The Response of Three Year-old Thompson Seedless Grapevines to Drip and Furrow Irrigation in the San Joaquin Valley.

Araujo, Francisco Jose
Major Prof
Matthews, M.A.

The response of three year-old grapevines (Vitis vinifera L. cv. Thompson Seedless) to furrow and drip irrigation was quantified in terms of water status, shoot growth, WUE, dry weight and nitrogen partitioning, and root distribution. Drip irrigation was applied daily according to best estimates of vine ET while furrow irrigations were applied when 50% of the plant available soil water content had been depleted. Water distribution within the soil profile was measured for both treatments using the neutron probe. Drip and furrow irrigated vines showed similar water status and shoot growth patterns throughout the season. Dry weight partitioning was not significantly different between treatments but root mass was somewhat larger in furrow than in drip vines. There was a confined and shallow root system of drip vines that coincided with the soil wetted zone around the emitter discharge. In contrast, furrow irrigated vines showed a deep and widespread root system. Nitrogen concentrations of the fruit and roots were significantly lower for the drip irrigated vines when compared to the furrow treatment.
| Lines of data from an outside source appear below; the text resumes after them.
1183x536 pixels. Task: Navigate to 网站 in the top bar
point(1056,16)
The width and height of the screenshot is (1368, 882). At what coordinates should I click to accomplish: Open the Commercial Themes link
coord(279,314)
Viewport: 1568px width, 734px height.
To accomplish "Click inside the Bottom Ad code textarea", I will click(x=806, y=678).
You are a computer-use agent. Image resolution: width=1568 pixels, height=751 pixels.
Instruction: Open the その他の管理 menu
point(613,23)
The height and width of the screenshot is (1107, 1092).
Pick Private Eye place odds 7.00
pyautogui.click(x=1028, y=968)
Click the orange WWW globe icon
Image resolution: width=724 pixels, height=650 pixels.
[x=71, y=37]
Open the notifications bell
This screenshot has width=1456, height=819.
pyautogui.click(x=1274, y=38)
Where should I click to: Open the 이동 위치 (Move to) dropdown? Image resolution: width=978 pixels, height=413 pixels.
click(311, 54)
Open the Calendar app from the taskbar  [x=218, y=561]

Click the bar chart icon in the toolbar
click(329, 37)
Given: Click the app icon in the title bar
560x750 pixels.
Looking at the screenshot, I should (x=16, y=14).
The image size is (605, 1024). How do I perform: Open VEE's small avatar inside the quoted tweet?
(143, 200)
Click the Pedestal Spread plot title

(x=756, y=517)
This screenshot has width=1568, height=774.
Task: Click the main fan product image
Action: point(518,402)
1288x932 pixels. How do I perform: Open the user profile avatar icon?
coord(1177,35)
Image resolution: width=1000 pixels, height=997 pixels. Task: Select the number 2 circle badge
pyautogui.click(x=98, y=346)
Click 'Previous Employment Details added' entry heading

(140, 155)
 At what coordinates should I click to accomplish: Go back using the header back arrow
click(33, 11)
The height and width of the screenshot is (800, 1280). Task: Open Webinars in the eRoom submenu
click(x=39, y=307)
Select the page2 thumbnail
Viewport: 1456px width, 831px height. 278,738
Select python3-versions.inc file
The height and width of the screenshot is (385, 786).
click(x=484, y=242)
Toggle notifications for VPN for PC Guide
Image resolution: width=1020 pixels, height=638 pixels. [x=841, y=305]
Differences between water applied and soil water content three days after furrow irrigation indicated large water losses by evaporation during that time frame. Similar WUEs of applied water were obtained for both treatments. The potential for furrow irrigated vines compared with drip irrigated vines to utilize water previously stored is discussed. The data indicate that drip irrigation would increase the potential for control of vine growth by making vines more dependent on irrigation and N fertilization than furrow irrigation due to its effect on confining the root system. Water consumption of drip irrigated vines was 36% of the vineyard irrigation deliveries for this area of the San Joaquin Valley. Water consumption of the furrow irrigated vines was 12.5% more than the drip irrigated vines. In either case, these results show a potential for significant water savings in San Joaquin Valley vineyards with better irrigation management by grape growers.